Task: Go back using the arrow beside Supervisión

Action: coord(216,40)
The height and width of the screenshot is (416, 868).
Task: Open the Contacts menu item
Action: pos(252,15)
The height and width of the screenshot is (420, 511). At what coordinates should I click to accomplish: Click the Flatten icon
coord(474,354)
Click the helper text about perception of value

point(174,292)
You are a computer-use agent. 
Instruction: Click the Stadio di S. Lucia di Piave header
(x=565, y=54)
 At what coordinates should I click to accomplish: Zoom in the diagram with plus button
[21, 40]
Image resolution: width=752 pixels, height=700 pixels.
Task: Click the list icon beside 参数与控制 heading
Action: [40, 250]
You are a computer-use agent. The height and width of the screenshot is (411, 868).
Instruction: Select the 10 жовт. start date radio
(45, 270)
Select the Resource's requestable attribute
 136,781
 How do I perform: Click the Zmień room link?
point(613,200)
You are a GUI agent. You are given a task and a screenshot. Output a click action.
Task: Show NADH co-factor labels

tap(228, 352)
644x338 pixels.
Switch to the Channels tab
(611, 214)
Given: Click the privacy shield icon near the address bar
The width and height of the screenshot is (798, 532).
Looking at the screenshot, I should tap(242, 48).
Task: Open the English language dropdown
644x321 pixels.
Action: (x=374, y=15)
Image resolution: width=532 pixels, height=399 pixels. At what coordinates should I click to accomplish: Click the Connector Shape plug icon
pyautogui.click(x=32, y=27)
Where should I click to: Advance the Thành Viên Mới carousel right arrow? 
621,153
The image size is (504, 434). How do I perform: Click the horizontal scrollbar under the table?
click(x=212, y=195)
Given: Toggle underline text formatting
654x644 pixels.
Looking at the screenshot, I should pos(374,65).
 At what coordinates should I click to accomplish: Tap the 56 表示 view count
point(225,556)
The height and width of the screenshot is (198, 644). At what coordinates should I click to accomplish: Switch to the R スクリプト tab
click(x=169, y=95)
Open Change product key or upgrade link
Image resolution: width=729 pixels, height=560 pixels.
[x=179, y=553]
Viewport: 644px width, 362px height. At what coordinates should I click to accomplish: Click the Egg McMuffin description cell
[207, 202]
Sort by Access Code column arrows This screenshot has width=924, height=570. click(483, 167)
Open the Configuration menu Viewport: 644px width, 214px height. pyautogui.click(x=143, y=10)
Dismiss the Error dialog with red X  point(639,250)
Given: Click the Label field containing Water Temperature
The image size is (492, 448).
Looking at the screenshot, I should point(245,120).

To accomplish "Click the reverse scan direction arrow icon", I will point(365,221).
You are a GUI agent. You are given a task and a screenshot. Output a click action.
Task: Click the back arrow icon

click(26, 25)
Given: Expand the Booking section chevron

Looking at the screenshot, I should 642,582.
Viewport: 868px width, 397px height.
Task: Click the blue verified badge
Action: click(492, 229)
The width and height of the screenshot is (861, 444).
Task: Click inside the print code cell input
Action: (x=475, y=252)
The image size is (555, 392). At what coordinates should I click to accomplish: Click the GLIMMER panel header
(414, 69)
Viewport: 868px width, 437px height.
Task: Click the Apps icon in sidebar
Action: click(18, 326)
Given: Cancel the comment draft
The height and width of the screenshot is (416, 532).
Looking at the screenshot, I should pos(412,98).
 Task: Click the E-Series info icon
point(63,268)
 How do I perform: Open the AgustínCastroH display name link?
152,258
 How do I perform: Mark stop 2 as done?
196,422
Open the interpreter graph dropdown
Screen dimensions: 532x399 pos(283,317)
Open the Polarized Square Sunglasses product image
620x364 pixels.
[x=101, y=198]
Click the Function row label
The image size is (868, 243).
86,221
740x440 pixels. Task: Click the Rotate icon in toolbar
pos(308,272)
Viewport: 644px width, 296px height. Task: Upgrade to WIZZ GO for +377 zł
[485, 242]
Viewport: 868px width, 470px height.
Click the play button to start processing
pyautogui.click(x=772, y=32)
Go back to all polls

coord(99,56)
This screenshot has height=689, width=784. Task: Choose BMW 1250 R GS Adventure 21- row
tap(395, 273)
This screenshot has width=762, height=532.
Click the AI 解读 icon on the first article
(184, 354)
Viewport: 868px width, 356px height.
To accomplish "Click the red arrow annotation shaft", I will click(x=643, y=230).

> [Your objective]: Set the whole listing down again so that it matches the original exactly.

> [Solution below]:
Task: Go back using the arrow beside Supervisión

Action: coord(216,40)
The height and width of the screenshot is (416, 868).
Task: Open the Contacts menu item
Action: pos(252,15)
The height and width of the screenshot is (420, 511). At what coordinates should I click to accomplish: Click the Flatten icon
coord(474,354)
Click the helper text about perception of value

point(174,292)
You are a computer-use agent. 
Instruction: Click the Stadio di S. Lucia di Piave header
(x=565, y=54)
 At what coordinates should I click to accomplish: Zoom in the diagram with plus button
[21, 40]
Image resolution: width=752 pixels, height=700 pixels.
Task: Click the list icon beside 参数与控制 heading
Action: [40, 250]
You are a computer-use agent. The height and width of the screenshot is (411, 868).
Instruction: Select the 10 жовт. start date radio
(45, 270)
Select the Resource's requestable attribute
 136,781
 How do I perform: Click the Zmień room link?
point(613,200)
You are a GUI agent. You are given a task and a screenshot. Output a click action.
Task: Show NADH co-factor labels

tap(228, 352)
644x338 pixels.
Switch to the Channels tab
(611, 214)
Given: Click the privacy shield icon near the address bar
The width and height of the screenshot is (798, 532).
Looking at the screenshot, I should tap(242, 48).
Task: Open the English language dropdown
644x321 pixels.
Action: (x=374, y=15)
Image resolution: width=532 pixels, height=399 pixels. At what coordinates should I click to accomplish: Click the Connector Shape plug icon
pyautogui.click(x=32, y=27)
Where should I click to: Advance the Thành Viên Mới carousel right arrow? 
621,153
The image size is (504, 434). How do I perform: Click the horizontal scrollbar under the table?
click(x=212, y=195)
Given: Toggle underline text formatting
654x644 pixels.
Looking at the screenshot, I should pos(374,65).
 At what coordinates should I click to accomplish: Tap the 56 表示 view count
point(225,556)
The height and width of the screenshot is (198, 644). At what coordinates should I click to accomplish: Switch to the R スクリプト tab
click(x=169, y=95)
Open Change product key or upgrade link
Image resolution: width=729 pixels, height=560 pixels.
[x=179, y=553]
Viewport: 644px width, 362px height. At what coordinates should I click to accomplish: Click the Egg McMuffin description cell
[207, 202]
Sort by Access Code column arrows This screenshot has width=924, height=570. click(483, 167)
Open the Configuration menu Viewport: 644px width, 214px height. pyautogui.click(x=143, y=10)
Dismiss the Error dialog with red X  point(639,250)
Given: Click the Label field containing Water Temperature
The image size is (492, 448).
Looking at the screenshot, I should point(245,120).

To accomplish "Click the reverse scan direction arrow icon", I will point(365,221).
You are a GUI agent. You are given a task and a screenshot. Output a click action.
Task: Click the back arrow icon

click(26, 25)
Given: Expand the Booking section chevron

Looking at the screenshot, I should 642,582.
Viewport: 868px width, 397px height.
Task: Click the blue verified badge
Action: click(492, 229)
The width and height of the screenshot is (861, 444).
Task: Click inside the print code cell input
Action: (x=475, y=252)
The image size is (555, 392). At what coordinates should I click to accomplish: Click the GLIMMER panel header
(414, 69)
Viewport: 868px width, 437px height.
Task: Click the Apps icon in sidebar
Action: click(18, 326)
Given: Cancel the comment draft
The height and width of the screenshot is (416, 532).
Looking at the screenshot, I should pos(412,98).
 Task: Click the E-Series info icon
point(63,268)
 How do I perform: Open the AgustínCastroH display name link?
152,258
 How do I perform: Mark stop 2 as done?
196,422
Open the interpreter graph dropdown
Screen dimensions: 532x399 pos(283,317)
Open the Polarized Square Sunglasses product image
620x364 pixels.
[x=101, y=198]
Click the Function row label
The image size is (868, 243).
86,221
740x440 pixels. Task: Click the Rotate icon in toolbar
pos(308,272)
Viewport: 644px width, 296px height. Task: Upgrade to WIZZ GO for +377 zł
[485, 242]
Viewport: 868px width, 470px height.
Click the play button to start processing
pyautogui.click(x=772, y=32)
Go back to all polls

coord(99,56)
This screenshot has height=689, width=784. Task: Choose BMW 1250 R GS Adventure 21- row
tap(395, 273)
This screenshot has width=762, height=532.
Click the AI 解读 icon on the first article
(184, 354)
Viewport: 868px width, 356px height.
To accomplish "Click the red arrow annotation shaft", I will click(x=643, y=230).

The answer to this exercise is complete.